AmiWigilia – podcast amigowy – odcinek o bitcoinie i nie tylko

wpis w: AmiWigilia, audycje | 10

Krzysztof RADZIK Radzikowski opowiada ze swoim Gościem o tajnikach korzystania z wirtualnej waluty Bitcoin oraz co tradycyjne w tym retro podcaście – o Amidze oraz Gościa programu z Amigą poczynaniach.

10 Odpowiedzi

  1. Co to za podcast, co to za prowadzący? Mam dzisiaj frytki na obiad, czekam na kolejną audycje

    • Była kiedyś firma na „C”, która zbankrutowała na początku lat ’90. Produkowali oni komputer na „A”, który był takim niewypałem, że sprzedawał się gorzej niż największe niewypały Nintendo. Więc upychali go do Europy środkowo-wschodniej, na bliski wschód i do Azji centralnej.

      Prowadzący i jego koledzy wierzą, że firma na „C” robiła najlepszy komputer na świecie i go czczą. Teraz oczekują jego zmartwychwstania i odniesienia wielkiego sukcesu pod kolejną genialną postacią.
      Siedzą na forach i jak prorocy starają się przewidzieć, co musi się stać by mesjasz wrócił. Oczywiście jak to w sektach, każdy ma inne zdanie i dochodzi do rozłamów.
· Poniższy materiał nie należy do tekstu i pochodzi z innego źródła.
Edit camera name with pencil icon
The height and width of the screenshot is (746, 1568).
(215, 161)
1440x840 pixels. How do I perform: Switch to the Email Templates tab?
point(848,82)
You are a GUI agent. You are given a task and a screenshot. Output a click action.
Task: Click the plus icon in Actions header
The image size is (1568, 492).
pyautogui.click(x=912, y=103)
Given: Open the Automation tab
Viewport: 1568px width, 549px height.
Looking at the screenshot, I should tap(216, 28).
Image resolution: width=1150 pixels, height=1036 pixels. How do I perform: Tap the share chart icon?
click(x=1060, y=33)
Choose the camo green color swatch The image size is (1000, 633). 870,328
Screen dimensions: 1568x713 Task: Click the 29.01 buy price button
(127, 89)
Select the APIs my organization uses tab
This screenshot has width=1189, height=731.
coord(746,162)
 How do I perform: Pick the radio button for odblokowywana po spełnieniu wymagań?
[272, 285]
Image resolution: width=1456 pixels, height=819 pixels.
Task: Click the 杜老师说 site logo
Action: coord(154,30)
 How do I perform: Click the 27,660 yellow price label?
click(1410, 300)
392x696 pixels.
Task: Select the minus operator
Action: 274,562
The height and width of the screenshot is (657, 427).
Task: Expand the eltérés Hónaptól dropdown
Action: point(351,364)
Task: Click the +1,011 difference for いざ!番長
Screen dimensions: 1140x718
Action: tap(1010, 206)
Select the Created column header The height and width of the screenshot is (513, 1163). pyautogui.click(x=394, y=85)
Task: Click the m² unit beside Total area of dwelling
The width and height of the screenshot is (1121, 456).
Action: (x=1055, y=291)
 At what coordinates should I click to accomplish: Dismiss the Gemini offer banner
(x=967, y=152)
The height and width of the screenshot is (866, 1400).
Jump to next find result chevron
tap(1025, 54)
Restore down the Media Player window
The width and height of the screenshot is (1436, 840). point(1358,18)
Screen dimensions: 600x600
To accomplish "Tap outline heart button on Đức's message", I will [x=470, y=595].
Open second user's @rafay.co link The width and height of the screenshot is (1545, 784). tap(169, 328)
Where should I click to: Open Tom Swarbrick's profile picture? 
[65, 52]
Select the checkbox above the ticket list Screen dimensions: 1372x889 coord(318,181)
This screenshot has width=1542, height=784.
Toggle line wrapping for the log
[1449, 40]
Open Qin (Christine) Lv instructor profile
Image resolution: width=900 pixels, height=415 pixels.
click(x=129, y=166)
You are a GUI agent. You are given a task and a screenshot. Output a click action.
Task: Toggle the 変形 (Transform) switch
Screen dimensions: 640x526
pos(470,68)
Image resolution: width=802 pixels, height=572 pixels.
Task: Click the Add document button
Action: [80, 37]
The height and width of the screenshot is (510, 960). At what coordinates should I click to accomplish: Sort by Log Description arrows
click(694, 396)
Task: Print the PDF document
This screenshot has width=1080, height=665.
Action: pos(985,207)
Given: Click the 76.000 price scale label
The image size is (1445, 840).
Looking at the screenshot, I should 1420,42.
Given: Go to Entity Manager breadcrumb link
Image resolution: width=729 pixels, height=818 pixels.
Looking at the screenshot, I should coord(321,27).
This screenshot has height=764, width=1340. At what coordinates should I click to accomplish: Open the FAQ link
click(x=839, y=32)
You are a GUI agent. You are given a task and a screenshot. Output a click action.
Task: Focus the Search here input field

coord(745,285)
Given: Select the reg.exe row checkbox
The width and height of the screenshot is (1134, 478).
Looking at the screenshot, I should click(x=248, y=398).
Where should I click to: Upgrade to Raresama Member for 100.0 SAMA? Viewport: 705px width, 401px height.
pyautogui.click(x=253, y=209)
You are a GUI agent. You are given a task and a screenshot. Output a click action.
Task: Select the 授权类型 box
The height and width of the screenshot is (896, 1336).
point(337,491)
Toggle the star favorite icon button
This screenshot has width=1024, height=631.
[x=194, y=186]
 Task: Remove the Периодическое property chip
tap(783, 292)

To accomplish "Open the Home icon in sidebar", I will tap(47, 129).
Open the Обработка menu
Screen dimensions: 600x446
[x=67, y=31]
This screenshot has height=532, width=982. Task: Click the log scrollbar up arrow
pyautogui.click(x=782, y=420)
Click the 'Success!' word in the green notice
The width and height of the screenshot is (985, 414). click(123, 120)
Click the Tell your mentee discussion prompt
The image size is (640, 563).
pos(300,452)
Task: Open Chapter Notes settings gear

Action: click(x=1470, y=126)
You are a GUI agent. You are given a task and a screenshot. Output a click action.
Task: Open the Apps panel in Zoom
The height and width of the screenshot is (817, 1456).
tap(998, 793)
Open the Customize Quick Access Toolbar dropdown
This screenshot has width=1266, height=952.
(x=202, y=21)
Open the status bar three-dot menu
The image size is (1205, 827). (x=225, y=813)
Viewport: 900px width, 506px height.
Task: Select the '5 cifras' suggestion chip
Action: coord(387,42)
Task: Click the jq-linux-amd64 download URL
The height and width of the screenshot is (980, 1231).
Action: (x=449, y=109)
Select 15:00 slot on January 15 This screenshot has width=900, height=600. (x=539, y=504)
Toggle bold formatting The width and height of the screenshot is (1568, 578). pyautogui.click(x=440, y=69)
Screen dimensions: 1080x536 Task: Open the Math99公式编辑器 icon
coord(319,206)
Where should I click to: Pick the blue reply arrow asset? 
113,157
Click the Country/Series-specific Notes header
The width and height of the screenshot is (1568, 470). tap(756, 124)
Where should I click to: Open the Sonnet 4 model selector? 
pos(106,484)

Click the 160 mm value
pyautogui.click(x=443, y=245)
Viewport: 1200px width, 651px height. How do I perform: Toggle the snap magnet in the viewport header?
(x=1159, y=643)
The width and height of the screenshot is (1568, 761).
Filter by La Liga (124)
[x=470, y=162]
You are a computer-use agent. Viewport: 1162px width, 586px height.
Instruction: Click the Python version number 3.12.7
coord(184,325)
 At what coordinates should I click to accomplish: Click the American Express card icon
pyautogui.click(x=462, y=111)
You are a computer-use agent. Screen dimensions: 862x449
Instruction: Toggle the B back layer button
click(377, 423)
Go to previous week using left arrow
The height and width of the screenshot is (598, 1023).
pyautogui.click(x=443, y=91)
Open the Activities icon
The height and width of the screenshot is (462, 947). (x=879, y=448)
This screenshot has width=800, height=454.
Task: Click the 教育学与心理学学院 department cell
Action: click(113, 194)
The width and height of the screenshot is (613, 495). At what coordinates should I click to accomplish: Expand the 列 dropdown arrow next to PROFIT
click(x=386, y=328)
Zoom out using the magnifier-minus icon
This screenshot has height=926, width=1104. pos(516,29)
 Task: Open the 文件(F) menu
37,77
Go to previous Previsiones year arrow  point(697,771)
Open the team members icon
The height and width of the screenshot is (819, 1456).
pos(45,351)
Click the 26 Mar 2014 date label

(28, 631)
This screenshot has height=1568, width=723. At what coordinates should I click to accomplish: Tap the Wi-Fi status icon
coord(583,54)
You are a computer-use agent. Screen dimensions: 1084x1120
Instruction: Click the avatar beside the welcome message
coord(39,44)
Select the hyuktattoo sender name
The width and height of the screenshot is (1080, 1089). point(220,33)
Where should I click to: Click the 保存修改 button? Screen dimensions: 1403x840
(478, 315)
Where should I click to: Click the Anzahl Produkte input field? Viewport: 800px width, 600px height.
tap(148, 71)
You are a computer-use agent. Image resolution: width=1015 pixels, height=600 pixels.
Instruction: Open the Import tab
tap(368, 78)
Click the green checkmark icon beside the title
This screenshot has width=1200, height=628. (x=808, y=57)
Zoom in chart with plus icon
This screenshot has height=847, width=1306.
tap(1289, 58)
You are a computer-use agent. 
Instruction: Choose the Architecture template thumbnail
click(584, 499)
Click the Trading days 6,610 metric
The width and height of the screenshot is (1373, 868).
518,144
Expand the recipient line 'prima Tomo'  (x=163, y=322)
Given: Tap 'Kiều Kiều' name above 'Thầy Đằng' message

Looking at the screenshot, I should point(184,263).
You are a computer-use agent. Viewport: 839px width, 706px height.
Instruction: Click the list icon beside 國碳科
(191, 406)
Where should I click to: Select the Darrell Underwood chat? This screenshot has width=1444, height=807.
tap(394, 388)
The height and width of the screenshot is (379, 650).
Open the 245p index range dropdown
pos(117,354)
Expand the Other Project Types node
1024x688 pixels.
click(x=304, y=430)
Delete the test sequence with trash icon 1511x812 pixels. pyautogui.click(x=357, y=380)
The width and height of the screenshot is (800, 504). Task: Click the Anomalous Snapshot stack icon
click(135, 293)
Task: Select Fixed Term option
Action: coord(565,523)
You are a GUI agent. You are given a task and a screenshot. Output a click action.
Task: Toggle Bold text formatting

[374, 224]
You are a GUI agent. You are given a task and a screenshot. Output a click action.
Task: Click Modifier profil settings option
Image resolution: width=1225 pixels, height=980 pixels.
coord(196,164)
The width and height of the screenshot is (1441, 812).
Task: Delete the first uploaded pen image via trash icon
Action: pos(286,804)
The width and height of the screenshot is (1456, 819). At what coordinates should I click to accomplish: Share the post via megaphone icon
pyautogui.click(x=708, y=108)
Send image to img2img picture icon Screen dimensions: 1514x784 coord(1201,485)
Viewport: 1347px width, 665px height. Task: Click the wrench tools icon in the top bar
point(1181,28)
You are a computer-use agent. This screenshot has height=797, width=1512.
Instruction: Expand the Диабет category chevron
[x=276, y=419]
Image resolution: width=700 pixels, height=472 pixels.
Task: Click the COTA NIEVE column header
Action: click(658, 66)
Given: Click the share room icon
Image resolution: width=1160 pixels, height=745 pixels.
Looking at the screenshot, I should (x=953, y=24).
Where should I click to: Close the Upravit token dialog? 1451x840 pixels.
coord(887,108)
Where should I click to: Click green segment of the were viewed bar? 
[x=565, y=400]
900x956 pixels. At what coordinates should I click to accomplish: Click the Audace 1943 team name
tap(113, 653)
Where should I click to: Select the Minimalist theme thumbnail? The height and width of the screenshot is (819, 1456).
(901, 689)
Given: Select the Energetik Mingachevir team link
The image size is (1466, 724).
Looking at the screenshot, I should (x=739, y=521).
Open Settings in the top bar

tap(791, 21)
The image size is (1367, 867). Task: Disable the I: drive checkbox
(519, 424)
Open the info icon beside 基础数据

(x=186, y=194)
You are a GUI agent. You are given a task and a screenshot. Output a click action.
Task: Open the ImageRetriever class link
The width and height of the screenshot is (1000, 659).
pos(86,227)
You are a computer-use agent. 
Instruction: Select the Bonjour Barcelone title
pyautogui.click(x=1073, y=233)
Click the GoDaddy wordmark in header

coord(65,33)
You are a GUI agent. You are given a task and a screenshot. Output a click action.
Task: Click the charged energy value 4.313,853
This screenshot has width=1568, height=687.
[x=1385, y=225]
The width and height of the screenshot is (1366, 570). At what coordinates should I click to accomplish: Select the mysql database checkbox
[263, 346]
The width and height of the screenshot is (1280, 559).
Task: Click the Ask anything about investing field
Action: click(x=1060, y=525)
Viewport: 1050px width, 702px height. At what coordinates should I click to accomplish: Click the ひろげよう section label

    • To Amiwigila – podcast prowadzony przez Krzysztofa Radzikowskiego – amigowego podcastera. Radzik zgodził się na publikowanie materiałów na NR i o ile dany odcinek nie będzie za mocno amigowy by nie zanudzić niezorientowanych słuchaczy, będzie tu gościł.

  2. stellarkid

    @Ola
    „Europy środkowo-wschodniej” yhymmm.. jeśli UK i Niemcy zaliczają się do niej, to pewnie masz racje.
    w tych krajach, amiga była najpopularniejszym 16bitowym i ogólnie domowym komputerem na przełomie lat 80-90tych.

    za to na pewno niewypałem była polityka commodore, któremu amiga (dla znających genezę tej maszyny) trafiła się jak perła świni i nie do końca rozumiejąc z czym mają do czynienia nie potrafiono wykorzystać jej potencjału, również marketingowo.
    upychanie o którym piszesz miało miejsce parę lat później, kiedy nieumiejętnie rozwijana technologia zwyczajnie się zestarzała.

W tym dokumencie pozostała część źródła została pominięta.